As a condition of the state license and financial assistance, TransCanada/ExxonMobil was expected to file a complete project application with FERC by Oct. 31, 2012, for the pipeline to the Canadian border. However, in recognition of changes in the North American natural gas market and the North Slope producers' heightened interest in looking at Asian markets, the state in May 2012 agreed to delay the required application to FERC to October 2014. TransCanada and the three major North Slope producers (ExxonMobil, BP and ConocoPhillips) have agreed to work together starting in spring 2012 to consider a pipeline from the North Slope to Southcentral Alaska, terminating at a liquefaction plant and LNG shipping terminal.
The Alaska Natural Gas Pipeline Act of 2004 would not apply to an LNG export project, unless amended by Congress.
Start of the NEPA Process
As part of its pre-file process with FERC, TransCanada/ExxonMobil held 24 open houses across Alaska in March, April and May 2011 to explain the project to the public and take questions. The companies in 2011 submitted preliminary drafts of two of the project's resource reports, also as part of the FERC pre-file process. The preliminary draft documents can be found on our Environmental Review Documents page. Based on that information, FERC was able to begin the formal NEPA process and, in August 2011, issued a notice of intent to begin an environmental impact statement for a pipeline to the Canadian border. The formal scoping period to determine issues to be covered in the impact statement began Aug. 1, 2011, and ended Feb. 27, 2012.

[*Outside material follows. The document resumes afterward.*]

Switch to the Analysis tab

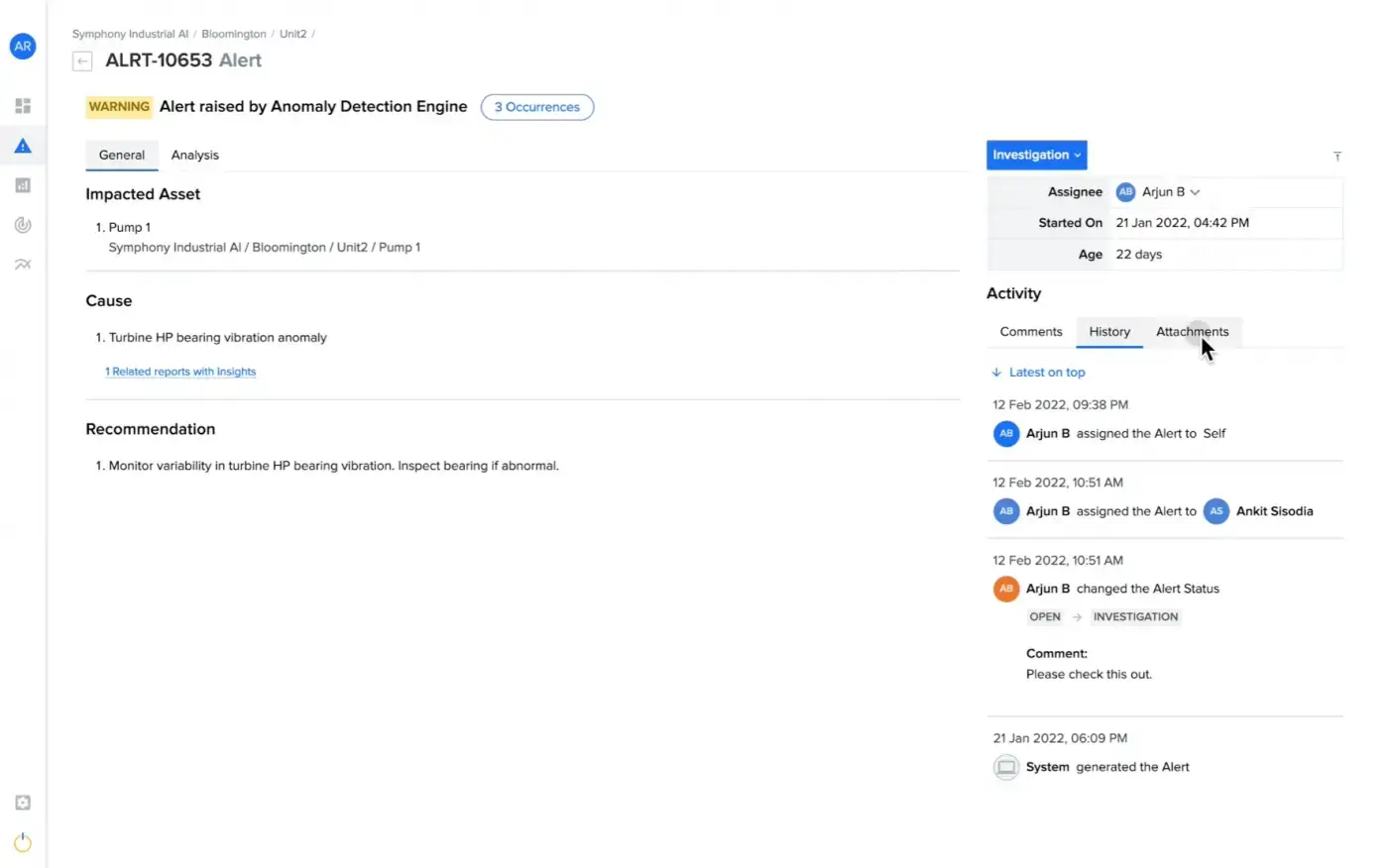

The developer in January 2012 submitted to FERC the first draft of the full set of 11 required resource reports based on field work and input from the federal and state regulatory agencies. With the project information available for public and agency review, FERC held scoping meetings in seven communities across Alaska in January and February 2012. For more information about the scoping process and handouts from the scoping meetings, see our Scoping page.
After the close of the formal scoping period, FERC submitted comments on the draft resource reports to TransCanada/ExxonMobil based on input from federal and state agencies and a summary of comments received during the scoping period. The comments are to help the developer know where the gaps are in the draft reports, allowing time to complete the information for the final reports and application to FERC. A project applicant needs to address the issues raised in scoping sessions and draft resource reports, or risks delays in the NEPA process.
FERC will not move forward to the next step in its NEPA process until the applicant decides whether it will proceed with a pipeline to serve North American markets or embark on a project to liquefy and export natural gas aboard tankers to markets in Asia.
The applicant asked FERC to keep open it pre-filing docket while it considers the LNG option. This will enable the draft resource reports and other information in the public record to remain viable until the developer moves forward on either option.